Think ....I hope everything works out for you and you are happy. I know situations can be so stressful and worrying about your children too and the future. I went out with an aggressive Jekyll and Hyde person..I was scared to speak at times. .its not a nice environment at all and you deserve so much more.
Chocolate I think I remember you from a similar thread..it's hard. The summer time really gets me...I feel like I'm wasting away at times but too the outside world they would be surprised as I present as busy and sociable.
Married posters...I feel for you...I hope things improve too
. Why can't things be simple? I was thinking about how many happy couples I know as one poster was discussing...many don't trust their partners from what I hear and that is just not good for their self esteem as well as other issues in relationships...There are good, compatible partners out there....where are they?

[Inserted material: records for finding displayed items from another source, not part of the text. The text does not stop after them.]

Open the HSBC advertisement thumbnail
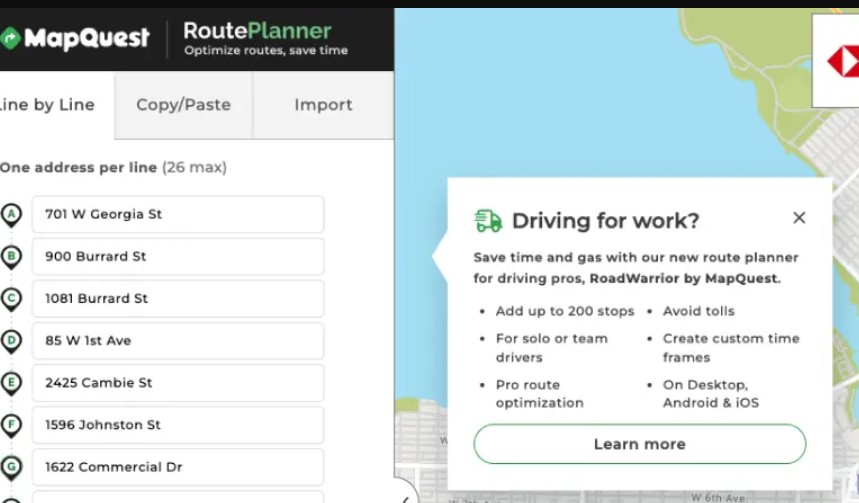 click(838, 61)
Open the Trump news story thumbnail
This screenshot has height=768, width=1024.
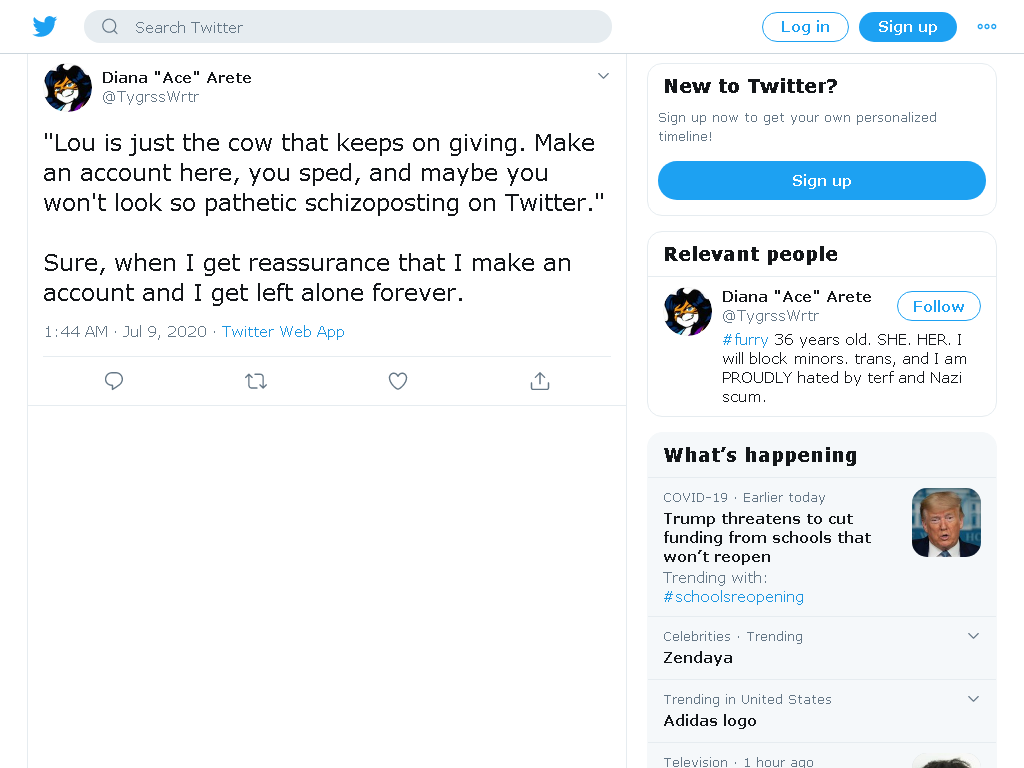point(946,522)
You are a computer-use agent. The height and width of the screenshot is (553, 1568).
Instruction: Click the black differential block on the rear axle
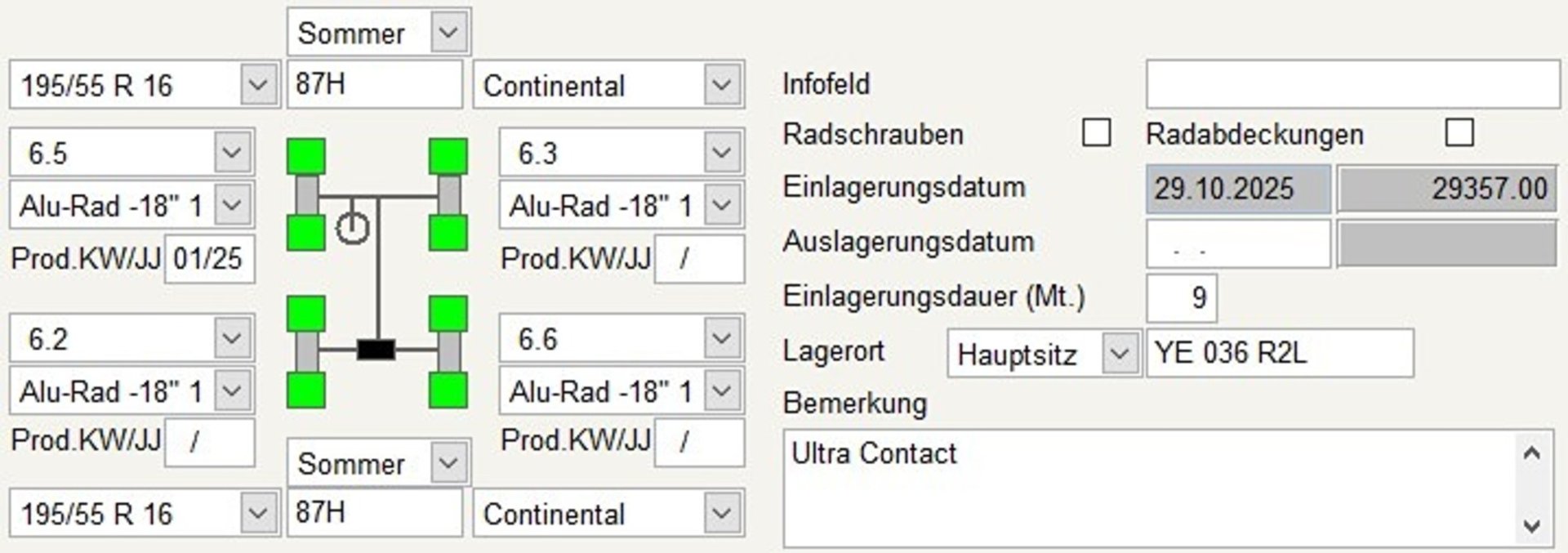(x=376, y=350)
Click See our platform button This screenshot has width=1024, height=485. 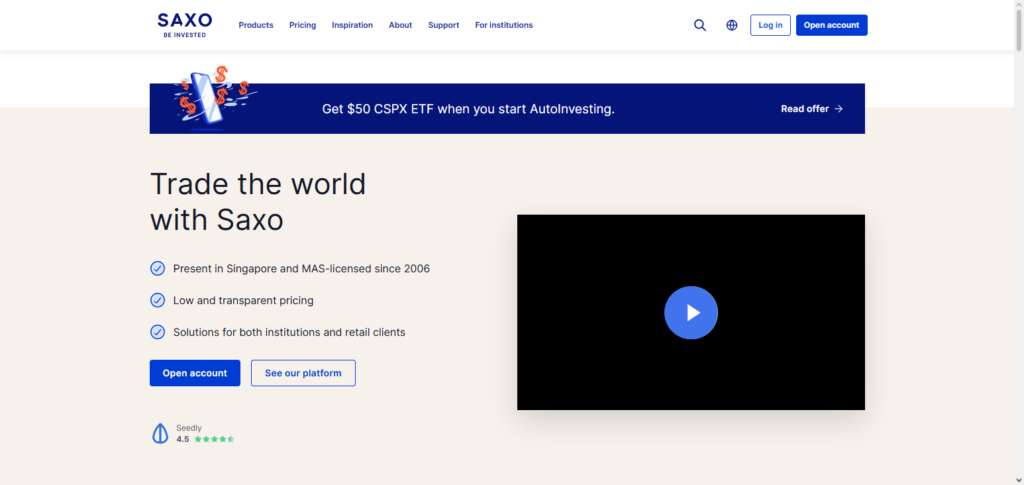click(303, 373)
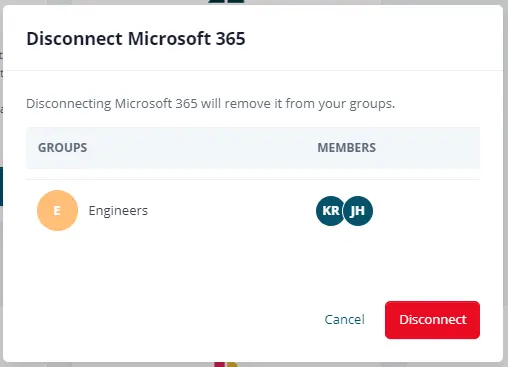Click the word groups in the warning sentence

[372, 104]
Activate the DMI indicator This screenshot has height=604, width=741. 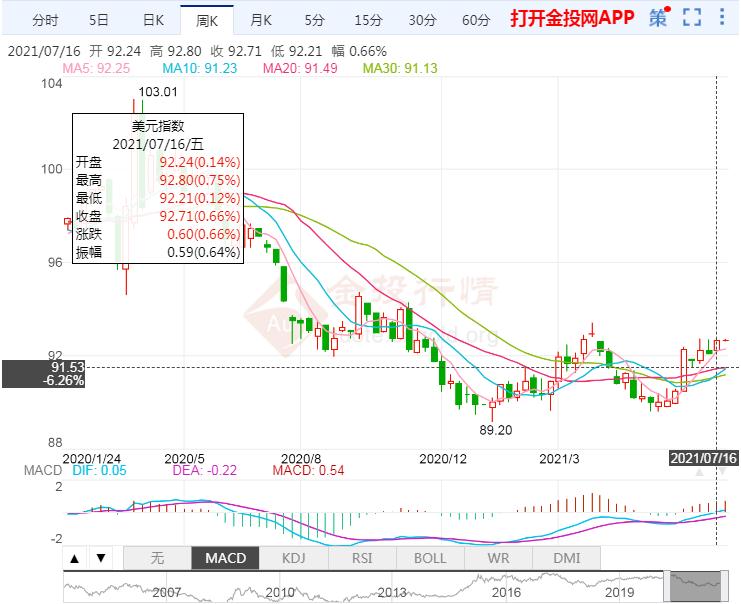(x=566, y=558)
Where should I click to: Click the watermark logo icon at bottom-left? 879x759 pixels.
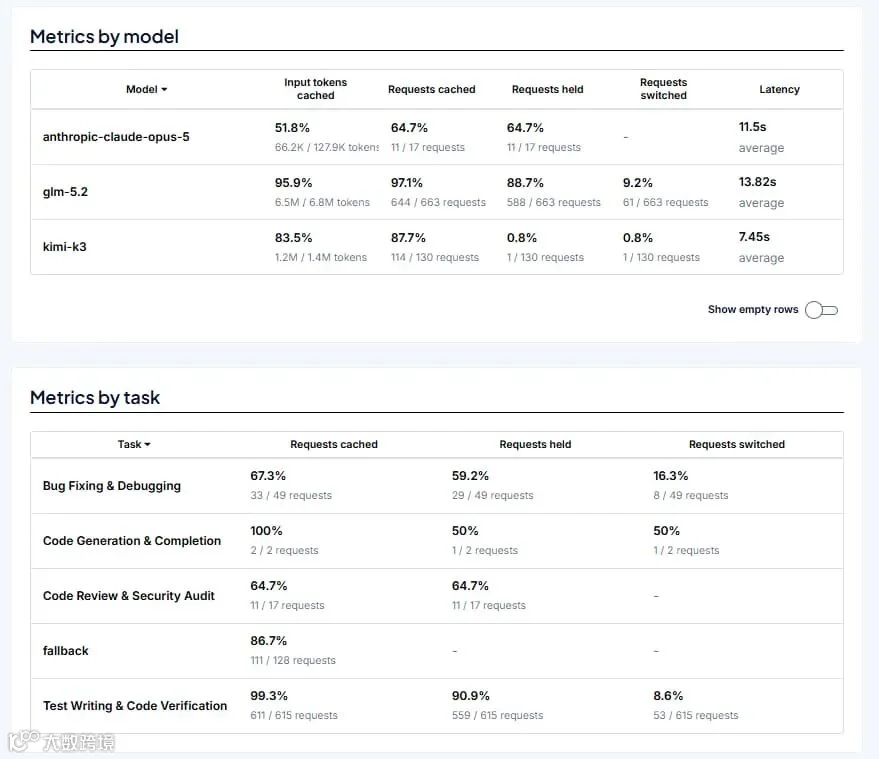coord(24,741)
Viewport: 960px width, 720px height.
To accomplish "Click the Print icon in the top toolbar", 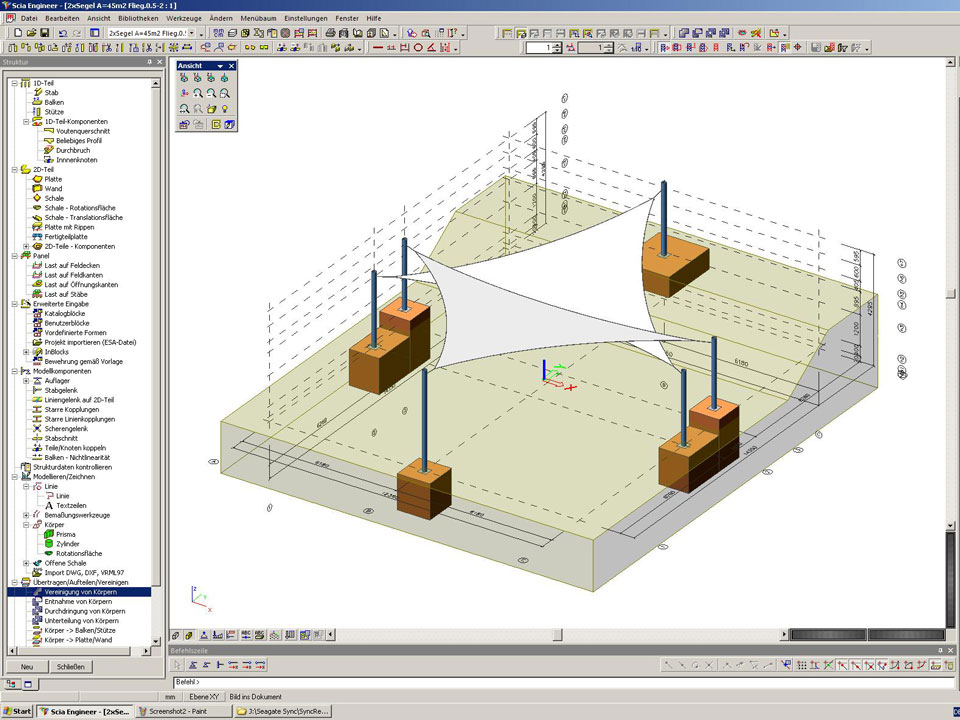I will click(x=330, y=33).
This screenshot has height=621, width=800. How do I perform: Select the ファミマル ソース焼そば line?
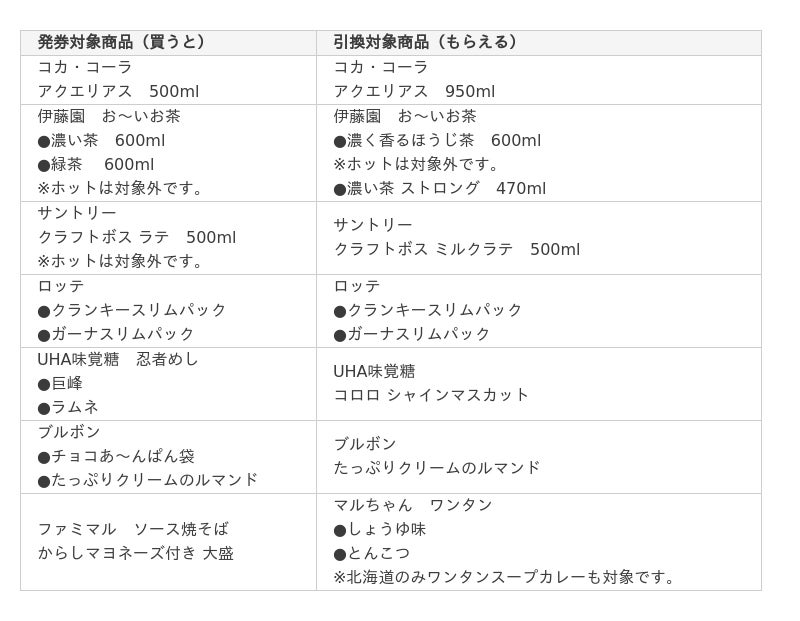click(x=133, y=529)
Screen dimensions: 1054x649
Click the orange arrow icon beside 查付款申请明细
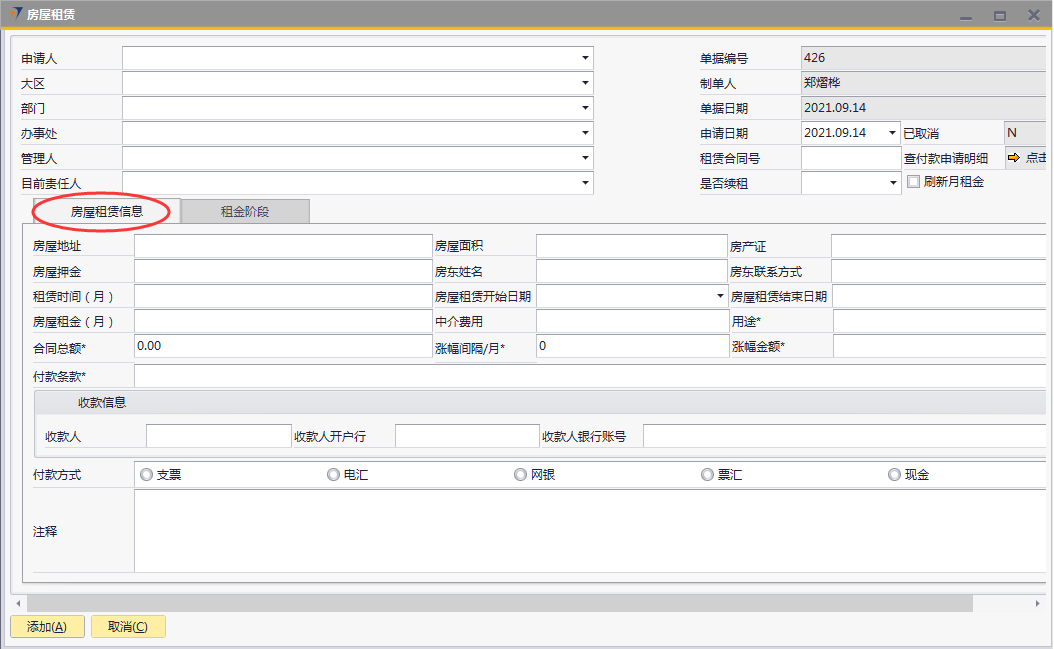tap(1012, 158)
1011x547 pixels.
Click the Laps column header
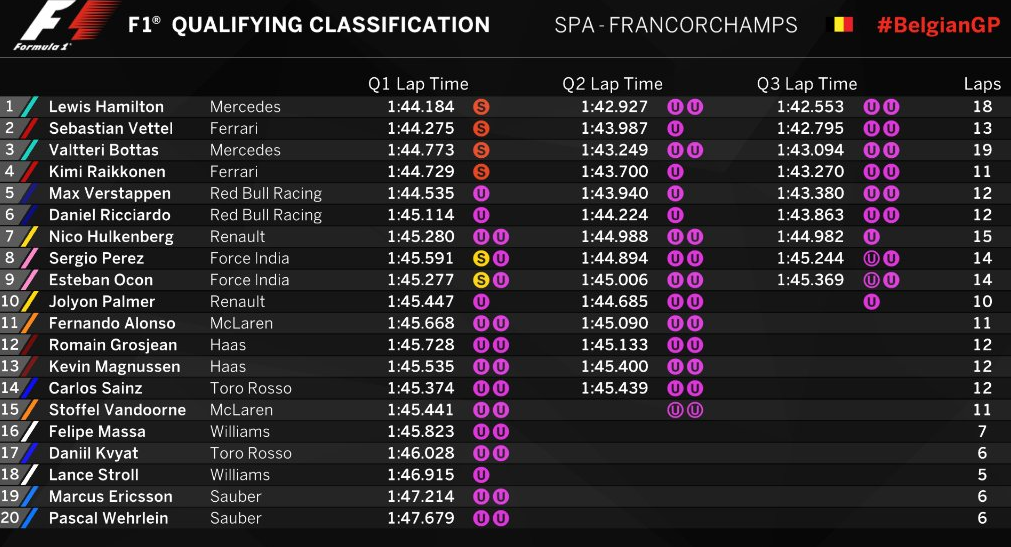982,85
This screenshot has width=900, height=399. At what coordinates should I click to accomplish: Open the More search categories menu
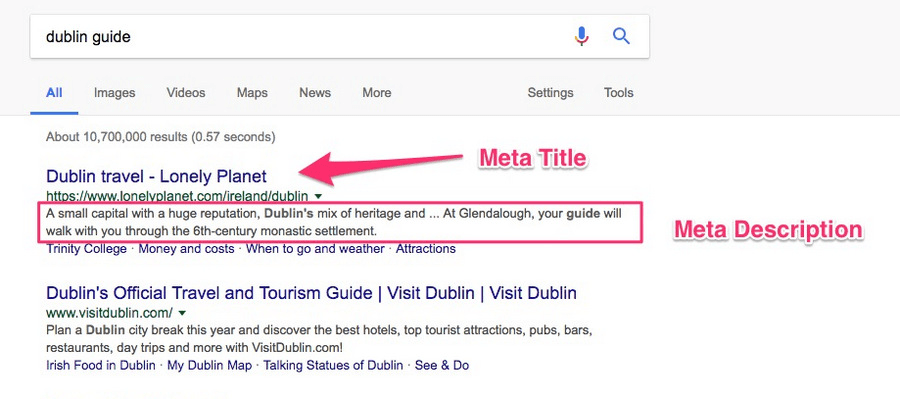pyautogui.click(x=377, y=92)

I will do as much as possible to keep me happy and I shall venture out alone more too...I find I take in more when I'm by myself...observing people, nature, buildings and you never know who you may meet. Actually I find I'm better at interacting with people when I'm not with a friend which isn't surprising I guess....this will help my confidence.
I miss being part of a couple and I know it can be very painful in an unhealthy relationship so I am thankful I'm not in that situation anymore.
I will practice trying to take one day at a time and not worrying about the future too much.
Any uplifting or chilled song recommendations that you beautiful people may have for me is appreciated .
Lesser I hope things improve for you...I was always worrrying and helping others and forgot about myself for a long time...I blocked a lot of my feelings of loneliness out but as I get older I try and love myself more. I think many people have social anxiety and it's not easy...sometimes it's the thought of doing something that is the hardest for me and that included meeting new people . I have lovely friends but they just don't understand as they are not in my situation and not just that I would like to make new friends who are available to meet at weekends. I'm in London.